Transforming and Selecting a Subset of the Data

Licenced under CC-BY 4.0 and OSI-approved licenses, see licensing.

Overview

Teaching: 10 min
Exercises: 15 min
Questions
  • How do I create a metadata file compatible with the repository of choice?

Objectives
  • Export a file from OpenRefine with a subset of columns needed for submitting the data to the repository ENA.

Lesson

Sometimes you would like to export a file that only contains a subset of the data in your project that conforms to a specific standard.

In this lesson of the Introduction to Data Management Practices Workshop we will act as a researcher who wants to submit a subset of the data to the repository ENA (European Nucleotide Archive). To do so we need to prepare sample metadata to conform to the metadata standards of the repository.

We need to consider the following questions:

  • Which of the existing columns are relevant for the submission?
  • Are they named correctly?
  • Are there additional columns that need to be added?


First, we know the data contain three samples per individual, i.e. every individual is represented by three rows in the data. Now, we might want to extract one of those samples for submission, namely the ones produced by the Illumina NEBNext prep kit. We identify these as “NEBNext” in the column configuration.

  1. Create a filter for the column configuration by clicking the down arrow in the column header and selecting Text filter.
  2. A filter box will appear on the left side.

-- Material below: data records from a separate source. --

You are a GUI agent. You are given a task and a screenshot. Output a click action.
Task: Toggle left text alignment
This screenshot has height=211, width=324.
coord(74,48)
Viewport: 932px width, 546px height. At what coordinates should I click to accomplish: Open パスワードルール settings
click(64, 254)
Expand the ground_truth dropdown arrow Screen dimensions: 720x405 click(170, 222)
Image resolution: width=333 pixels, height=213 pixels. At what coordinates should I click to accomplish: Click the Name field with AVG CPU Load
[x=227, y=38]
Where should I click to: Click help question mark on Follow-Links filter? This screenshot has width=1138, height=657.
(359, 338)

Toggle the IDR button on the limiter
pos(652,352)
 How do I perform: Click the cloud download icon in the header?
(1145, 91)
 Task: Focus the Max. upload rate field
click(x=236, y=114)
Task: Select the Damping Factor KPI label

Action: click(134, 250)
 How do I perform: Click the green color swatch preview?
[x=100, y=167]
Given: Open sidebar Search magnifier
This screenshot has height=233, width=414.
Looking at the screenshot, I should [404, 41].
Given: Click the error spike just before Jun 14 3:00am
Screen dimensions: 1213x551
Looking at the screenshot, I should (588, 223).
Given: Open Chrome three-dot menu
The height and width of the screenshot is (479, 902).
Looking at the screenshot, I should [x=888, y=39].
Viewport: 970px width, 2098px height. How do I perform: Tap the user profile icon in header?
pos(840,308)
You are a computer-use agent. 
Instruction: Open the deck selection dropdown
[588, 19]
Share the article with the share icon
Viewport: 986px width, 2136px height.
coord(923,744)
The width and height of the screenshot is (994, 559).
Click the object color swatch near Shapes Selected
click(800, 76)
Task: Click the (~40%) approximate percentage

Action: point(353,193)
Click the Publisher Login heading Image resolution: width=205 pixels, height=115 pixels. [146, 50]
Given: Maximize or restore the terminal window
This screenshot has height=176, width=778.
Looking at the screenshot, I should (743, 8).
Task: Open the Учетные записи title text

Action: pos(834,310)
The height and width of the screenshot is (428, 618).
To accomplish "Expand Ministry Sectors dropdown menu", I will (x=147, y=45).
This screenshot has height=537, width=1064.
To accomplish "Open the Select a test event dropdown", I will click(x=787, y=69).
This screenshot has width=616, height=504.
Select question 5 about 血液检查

Type NEB in the text field and press return. 29 matching rows will be displayed.
  3. In the same box, press invert in the top right to select all the rows which do not have the configuration NEBNext. Note that the box header will turn orange to indicate inverted results.
  4. Confirm that there are 62 matching rows.
  5. Click the down arrow next to All in the left-most column header > Edit rows > Remove matching rows
  6. Remove or reset the filter. Now, all remaining 29 rows should be NEBNext samples. This subsection of the data can be saved using the Export drop down menu as comma-separated values, to be imported into other software like R.


ENA sample metadata

ENA sample metadata can be divided into three groups.

  • Mandatory metadata
  • Checklist-based metadata
  • User-defined metadata

In a previous lesson in this workshop around metadata you already came across the ENA checklists. When creating a data dictionary you identified ENA variables based on the default checklist and ontologies to identify allowed values. We will return to these in a while, but first, we will look at the mandatory fields.

Mandatory fields

Some metadata are mandatory for all samples submitted to ENA regardless of the checklist chosen. We will try to map the existing columns to these variables.

Basic details
sample_alias - The unique name is a submitter provided unique identifier

Organism details
tax_id - The NCBI taxonomy id
scientific_name - based on tax_id

Exercise 6.1

Can any of the existing columns be used as sample_alias, tax_id and scientific_name?

Solution

  1. sample_alias needs to be created. We will do that under the header “Join columns”.
  2. A column tax_id already exists
  3. A column scientific_name already exists


Creating new columns

Sometimes a new variable needs to be added to a dataset, a new set of data input, or a transfer of information from another data source. So far, we have only covered editing already existing columns and cells, but how do we create space for new data in an already open project?

For example, in our dataset we are missing a column for naming the institute responsible for collecting the listed samples. To create such a column, we select a column to the left of where we want to create a new one, and in that column select Edit column > Add column based on this column.... In the new window, in New column name, type collector name, and enter null as value. Clicking OK now creates a new column to the right of the one we just used, without cell values. Repeating what we did earlier in the lesson, edit the contents to the input Valeria Ghiselli and select Apply to All Identical Cells.

Exercise 6.2

Add a new column called collecting entity, and fill all cells with the input Amedeo di Savoia. Can you generate the column to the right of the column collector name?

Solution

  1. On the collector name column, select Edit column > Add column based on this column....
  2. Type collecting entity in New column name, and provide the input value as null just as before.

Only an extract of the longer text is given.